Whose idea was this to save money by not having her shipped? I lamented to myself. Suddenly the idea of two more days driving alone thousands of miles like this – followed by months of crate training and not being able to let her play outside wherever she wanted due to parvo concerns – seemed like sheer insanity.
That first night with her I called V from Indiana and we discussed various options of what we could do to get her home, and whether keeping her was even feasible. V heard the barking and in fact it never stopped during the entirety of our lengthy discussion, which made him very sympathetic towards me and almost a little nuts.
After a long talk, we made the very difficult decision that in light of several things going on in our lives right now, and our concerns that something might actually be wrong with this puppy, that I would be taking her back to the breeder in Iowa the next day. Bringing her to Virginia only to potentially have her not pass the vet check we had scheduled for later that week and then having to figure out what to do from there seemed like a non-starter.
I barely slept that night and shed many tears as the puppy barked and growled at me and destroyed her bedding, every towel in my motel room, and every toy I had purchased her. I half expected the police to bang on my motel room door and cringed imagining the other guests and what they must have been thinking.

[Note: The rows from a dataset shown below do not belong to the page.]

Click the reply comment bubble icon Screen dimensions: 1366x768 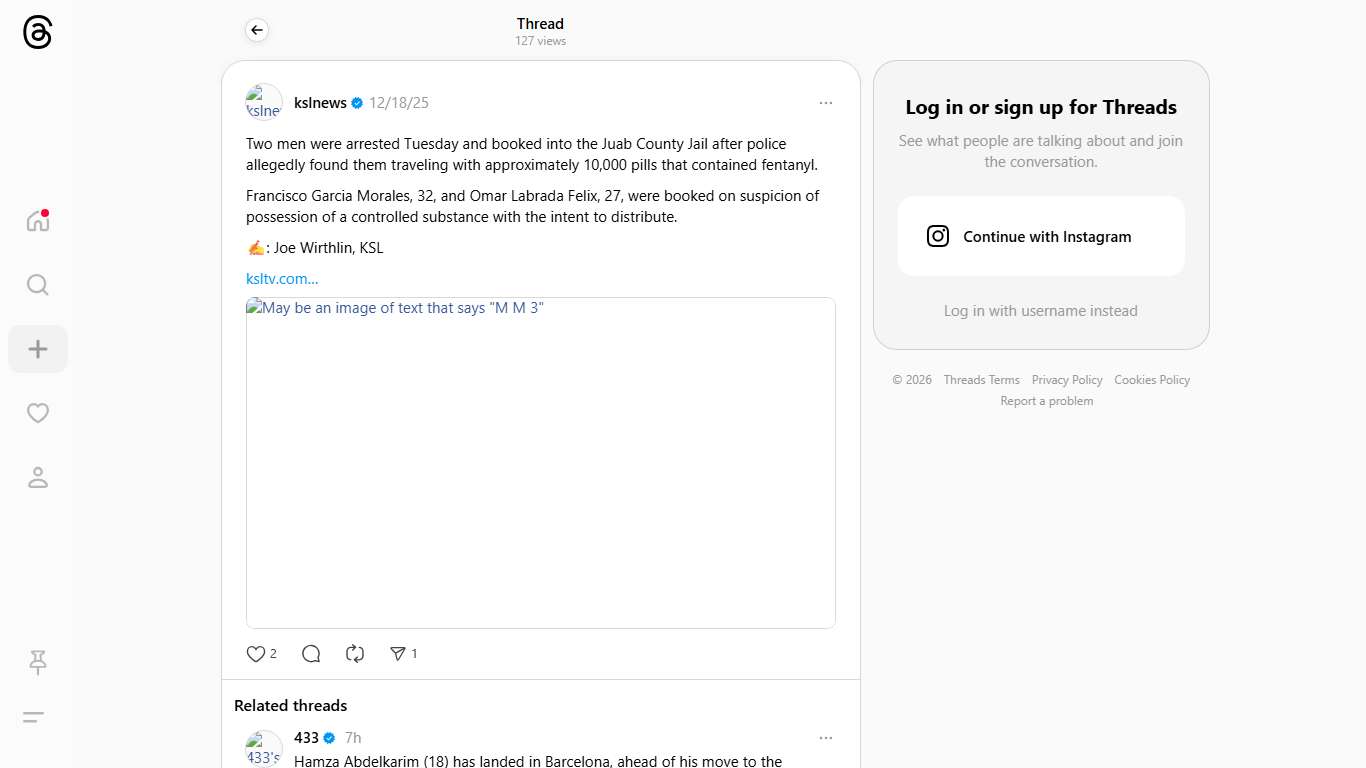(x=311, y=654)
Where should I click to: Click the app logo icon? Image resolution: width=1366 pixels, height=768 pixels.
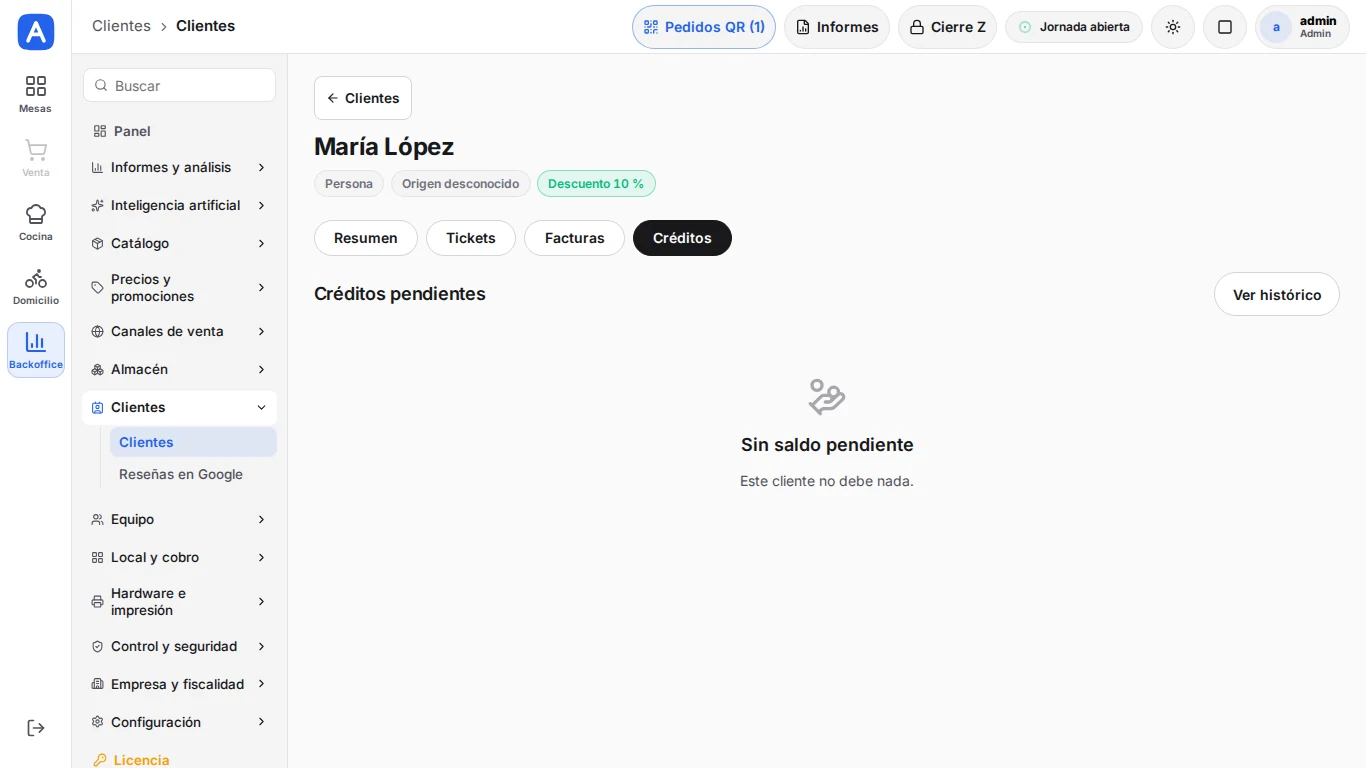pos(36,32)
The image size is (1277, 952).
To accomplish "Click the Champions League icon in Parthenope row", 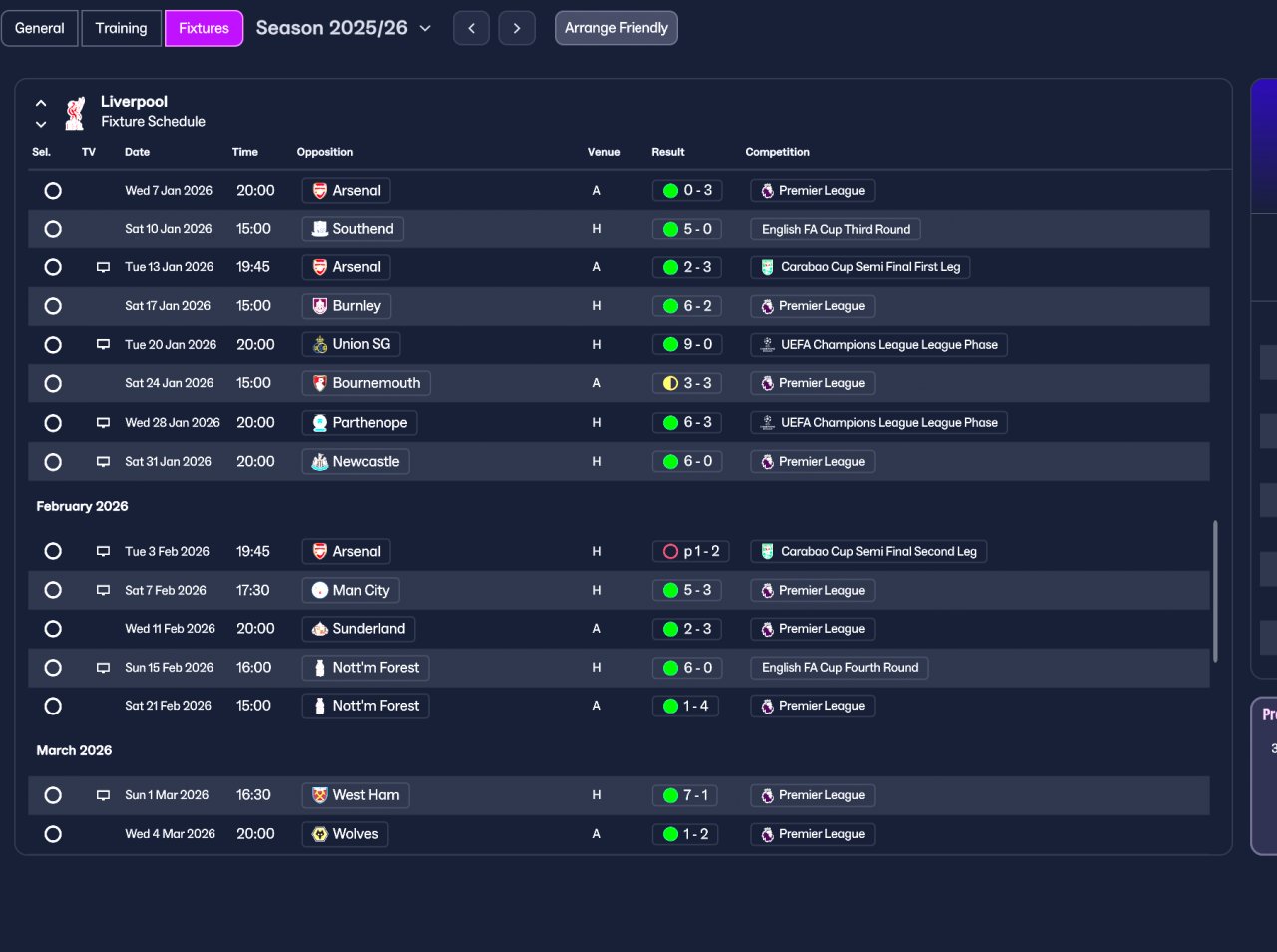I will tap(767, 423).
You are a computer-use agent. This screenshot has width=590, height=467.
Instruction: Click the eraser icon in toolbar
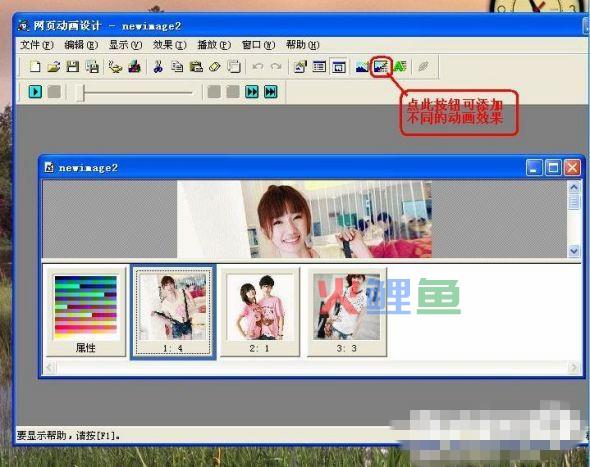(214, 67)
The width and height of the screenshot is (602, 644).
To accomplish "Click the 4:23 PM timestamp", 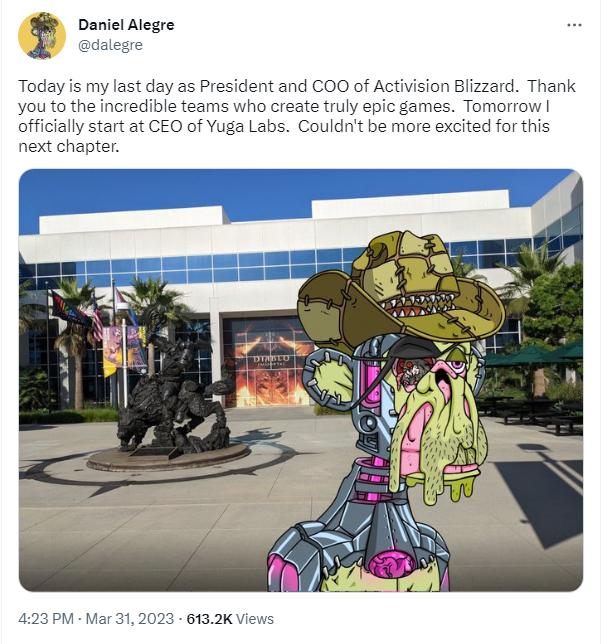I will pyautogui.click(x=46, y=619).
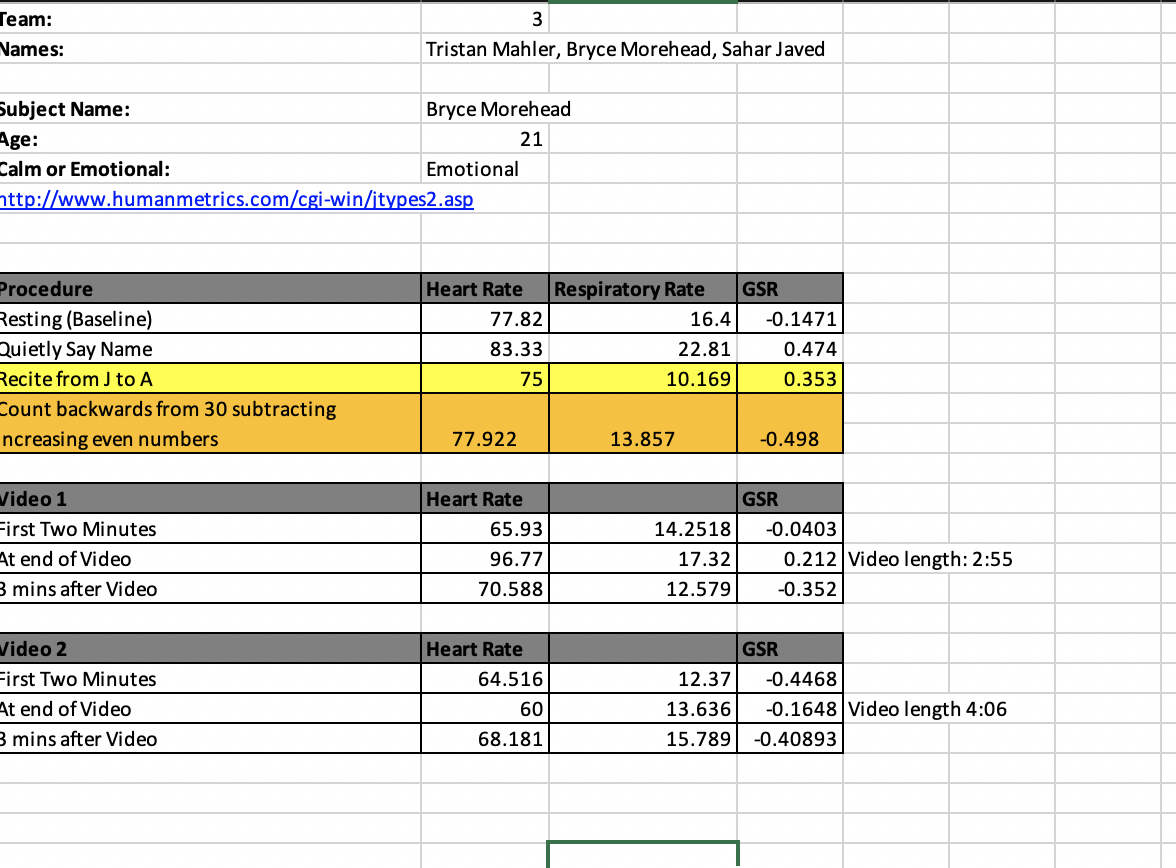Select the Team number cell containing 3
The width and height of the screenshot is (1176, 868).
[485, 19]
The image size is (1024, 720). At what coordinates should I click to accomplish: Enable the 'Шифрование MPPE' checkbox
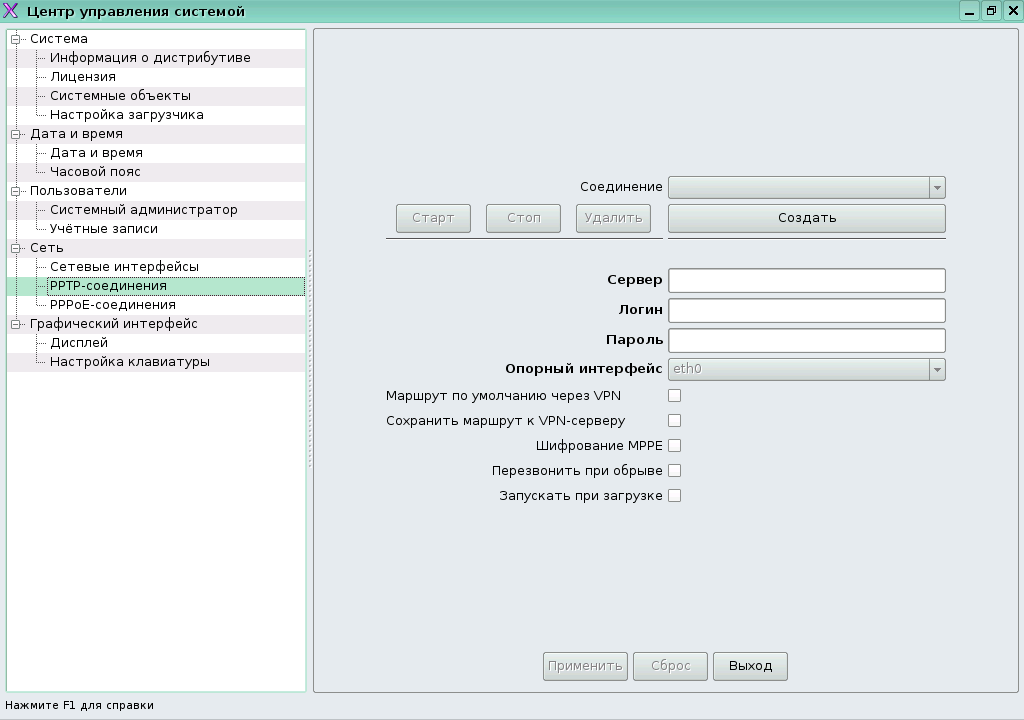point(674,446)
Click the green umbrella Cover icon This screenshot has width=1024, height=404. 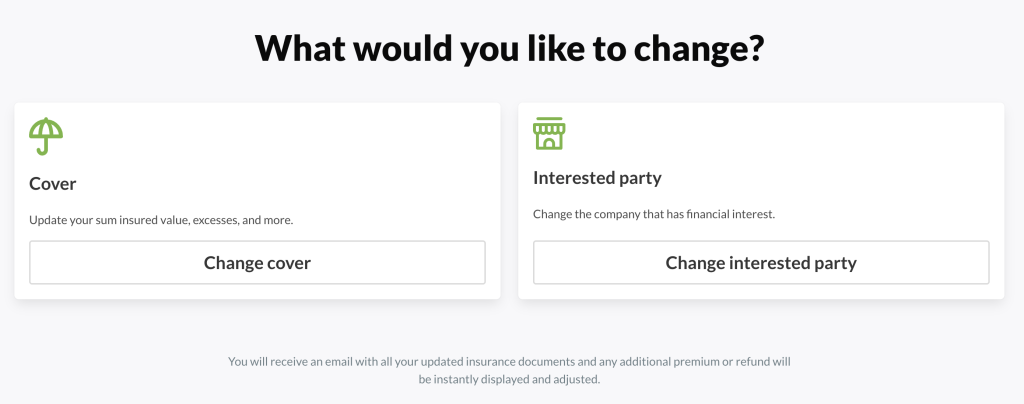46,135
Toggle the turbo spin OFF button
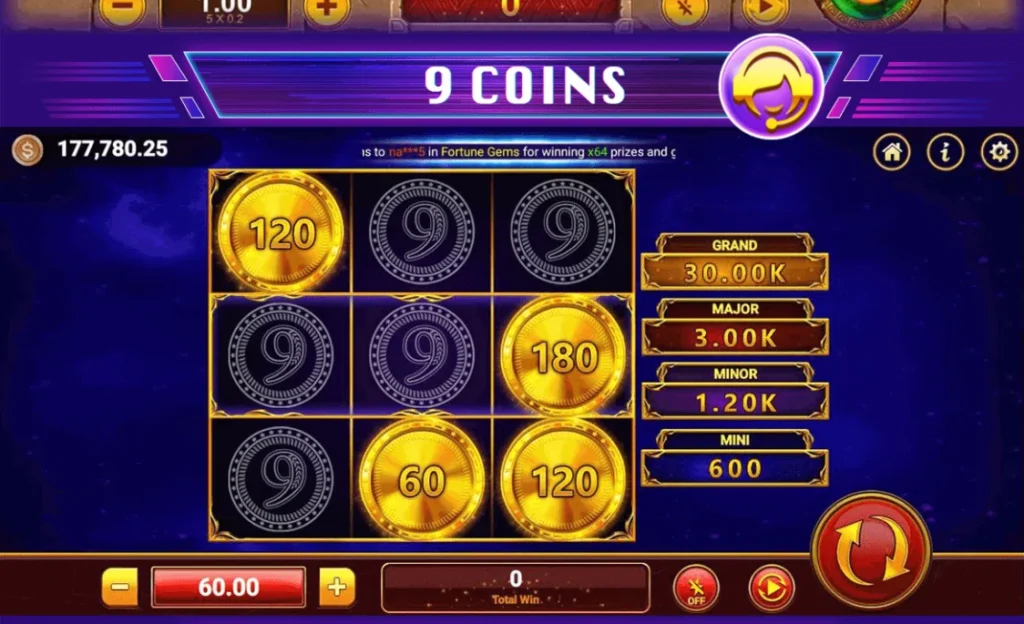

The next morning, I drove hundreds of miles back west and out of my way to personally return this nonstop barking dog to the flabbergasted breeder, who informed me that puppies vomit, shit, and bark. She suggested we might ship the dog to Virginia instead. I tried to explain the situation to her, which culminated in her suggesting the puppy might be unable to bond with me because I was “sad” and animals can pick up on our feelings.
In that moment, I was even more done than I had been two minutes beforehand. I gave myself 100% permission to take care of myself, forgive myself for not being able to look after a new pet, and exempt myself from having to explain anything else to the breeder. I surrendered our deposit and drove away from the cornfields of Iowa knowing deep in my heart I had done the right thing, however sad and disappointing it was. I cannot explain it, but I knew without a shadow of a doubt I could never have bonded with that dog, nor she with me. Maybe someone else could have easily figured out whatever the answer was to that problem, but I could not, and I know that. I didn’t care about the money, time, gas, or face I’d lost. If the problem was my own lack of happiness, skills as a dog parent, or patience, so be it. I simply don’t have the emotional bandwidth to take on something that fills me with dread right now while my emotions are so fragile and raw. I have to take care of myself and make decisions based on what I know to be true. I made an error in judgment about what I could take on, I apologized for it, and I’m moving on.
But these things aside, the trip was wonderful and will be something I remember as a triumph in many regards. It helped me restore my sense of connection to friends and family. After dropping off the puppy, I blew back through Indiana and made it to Illinois for a second time, stopping for the last night and getting one of the deepest nights of sleep of the trip east.
The last morning I awoke super early, annoyed that I was supposed to have been back in DC that day had it not been for the puppy-related delay, and utterly determined to put up another 800 miles to make it home even though it would take me nearly until midnight. I got on the freeway like I meant it and passed Indiana, Ohio, the corner of West Virginia, Pennsylvania, Maryland, and finally – Virginia. When I parked in our driveway that night, the final trip mileage total was 7,952 miles (12,798 kilometers).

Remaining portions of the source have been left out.